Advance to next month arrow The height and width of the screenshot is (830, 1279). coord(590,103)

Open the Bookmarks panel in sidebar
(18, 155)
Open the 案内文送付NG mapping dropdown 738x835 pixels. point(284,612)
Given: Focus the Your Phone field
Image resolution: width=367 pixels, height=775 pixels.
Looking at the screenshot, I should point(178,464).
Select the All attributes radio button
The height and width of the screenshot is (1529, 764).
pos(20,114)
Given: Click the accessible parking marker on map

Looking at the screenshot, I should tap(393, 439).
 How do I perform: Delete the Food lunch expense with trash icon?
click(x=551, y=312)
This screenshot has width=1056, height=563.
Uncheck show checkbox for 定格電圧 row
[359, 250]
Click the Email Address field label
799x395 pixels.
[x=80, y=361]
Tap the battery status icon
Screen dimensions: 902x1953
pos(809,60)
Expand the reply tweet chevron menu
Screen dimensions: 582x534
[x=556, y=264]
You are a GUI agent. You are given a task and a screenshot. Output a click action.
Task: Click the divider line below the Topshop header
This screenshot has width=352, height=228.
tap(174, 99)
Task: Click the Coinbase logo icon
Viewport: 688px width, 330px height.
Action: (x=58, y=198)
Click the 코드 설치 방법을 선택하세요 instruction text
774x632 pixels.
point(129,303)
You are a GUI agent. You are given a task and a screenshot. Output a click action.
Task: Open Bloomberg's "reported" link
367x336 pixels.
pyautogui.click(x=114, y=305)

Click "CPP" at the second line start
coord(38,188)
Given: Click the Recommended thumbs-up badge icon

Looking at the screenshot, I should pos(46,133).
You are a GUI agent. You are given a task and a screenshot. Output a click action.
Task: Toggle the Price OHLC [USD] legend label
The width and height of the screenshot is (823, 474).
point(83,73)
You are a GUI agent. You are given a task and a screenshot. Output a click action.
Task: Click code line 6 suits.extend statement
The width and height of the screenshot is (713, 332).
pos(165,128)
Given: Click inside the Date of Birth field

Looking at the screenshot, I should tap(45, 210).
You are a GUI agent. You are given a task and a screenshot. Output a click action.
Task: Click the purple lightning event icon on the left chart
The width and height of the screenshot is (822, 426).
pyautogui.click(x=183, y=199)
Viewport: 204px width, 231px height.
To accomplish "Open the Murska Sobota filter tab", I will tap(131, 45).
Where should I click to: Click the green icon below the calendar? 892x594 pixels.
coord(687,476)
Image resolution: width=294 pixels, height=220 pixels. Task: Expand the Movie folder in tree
::::::
*DIRECTIONS FOR THIS TASK:*
Send back all of the material exactly as given.

*WRITTEN SOLUTION:*
Advance to next month arrow The height and width of the screenshot is (830, 1279). coord(590,103)

Open the Bookmarks panel in sidebar
(18, 155)
Open the 案内文送付NG mapping dropdown 738x835 pixels. point(284,612)
Given: Focus the Your Phone field
Image resolution: width=367 pixels, height=775 pixels.
Looking at the screenshot, I should point(178,464).
Select the All attributes radio button
The height and width of the screenshot is (1529, 764).
pos(20,114)
Given: Click the accessible parking marker on map

Looking at the screenshot, I should tap(393, 439).
 How do I perform: Delete the Food lunch expense with trash icon?
click(x=551, y=312)
This screenshot has width=1056, height=563.
Uncheck show checkbox for 定格電圧 row
[359, 250]
Click the Email Address field label
799x395 pixels.
[x=80, y=361]
Tap the battery status icon
Screen dimensions: 902x1953
pos(809,60)
Expand the reply tweet chevron menu
Screen dimensions: 582x534
[x=556, y=264]
You are a GUI agent. You are given a task and a screenshot. Output a click action.
Task: Click the divider line below the Topshop header
This screenshot has width=352, height=228.
tap(174, 99)
Task: Click the Coinbase logo icon
Viewport: 688px width, 330px height.
Action: (x=58, y=198)
Click the 코드 설치 방법을 선택하세요 instruction text
774x632 pixels.
point(129,303)
You are a GUI agent. You are given a task and a screenshot. Output a click action.
Task: Open Bloomberg's "reported" link
367x336 pixels.
pyautogui.click(x=114, y=305)

Click "CPP" at the second line start
coord(38,188)
Given: Click the Recommended thumbs-up badge icon

Looking at the screenshot, I should pos(46,133).
You are a GUI agent. You are given a task and a screenshot. Output a click action.
Task: Toggle the Price OHLC [USD] legend label
The width and height of the screenshot is (823, 474).
point(83,73)
You are a GUI agent. You are given a task and a screenshot. Output a click action.
Task: Click code line 6 suits.extend statement
The width and height of the screenshot is (713, 332).
pos(165,128)
Given: Click inside the Date of Birth field

Looking at the screenshot, I should tap(45, 210).
You are a GUI agent. You are given a task and a screenshot. Output a click action.
Task: Click the purple lightning event icon on the left chart
The width and height of the screenshot is (822, 426).
pyautogui.click(x=183, y=199)
Viewport: 204px width, 231px height.
To accomplish "Open the Murska Sobota filter tab", I will tap(131, 45).
Where should I click to: Click the green icon below the calendar? 892x594 pixels.
coord(687,476)
Image resolution: width=294 pixels, height=220 pixels. Task: Expand the Movie folder in tree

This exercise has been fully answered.